Nearly everyone who owns a computer enjoys the convenience of USB thumb drives. They’re cheap, widely available, and offer massive amounts of storage space. Some USBs work as product license keys, and if you are curious about taking Linux for a test drive you can even run the operating system Ubuntu from the digit-sized device. With all the conveniences a USB offers, it can be easy to forget that they can also be a huge security risk; as the most recent exploit, dubbed “BadUSB,” has IT security professionals on edge.
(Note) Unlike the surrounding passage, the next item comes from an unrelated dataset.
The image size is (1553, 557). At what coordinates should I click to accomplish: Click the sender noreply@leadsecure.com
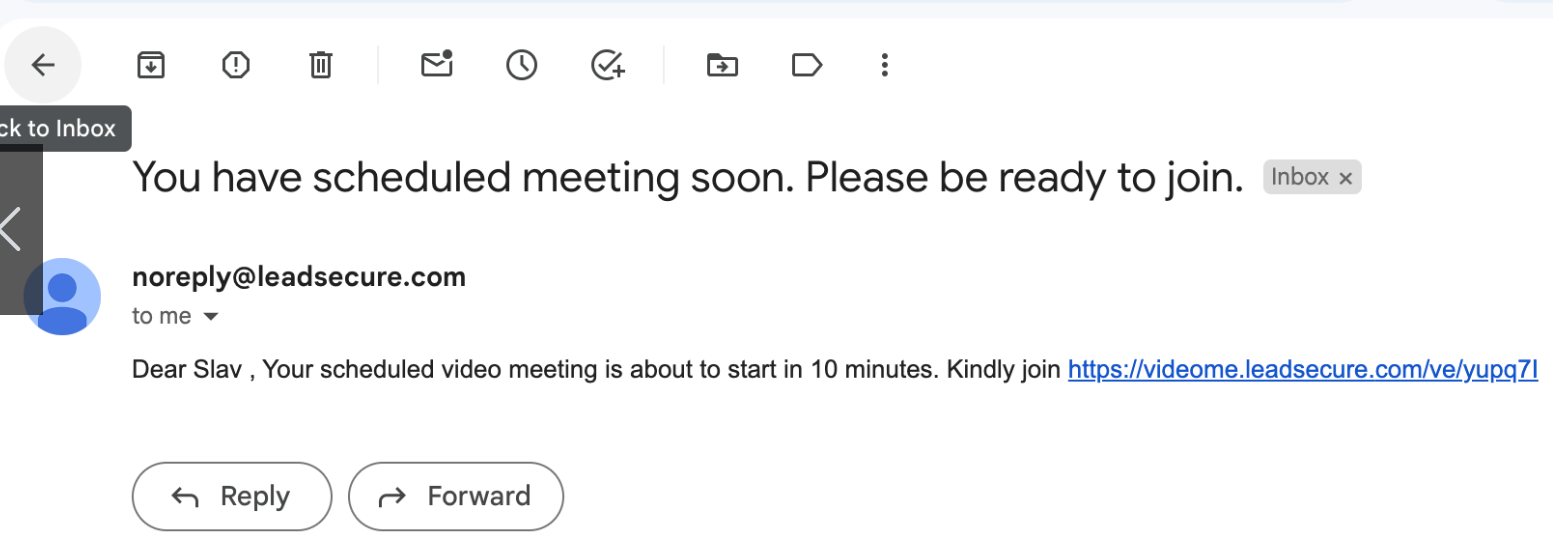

BadUSB is another generation of the evolution of USB hacks. Previously, most USB viruses were spread when a hacker loaded malicious software onto a thumb drive just like a regular user loads photos or documents. If the attack is placed on the portion of the thumb drive that the device uses for general storage, then a user can wipe the thumb drive and get back to business as usual. However, BadUSB uses an even more clever method to attack a victim’s device. Hackers load the malicious code into the firmware of the device itself; the part that identifies the device to your computer. For example, when a user plugs in an infected USB drive the user’s computer receives multiple identifiers for the device like, “I’m a USB drive (and a keyboard/webcam/mouse).” Essentially the USB drive can tell your machine that it is any number of the peripherals you use on a daily basis.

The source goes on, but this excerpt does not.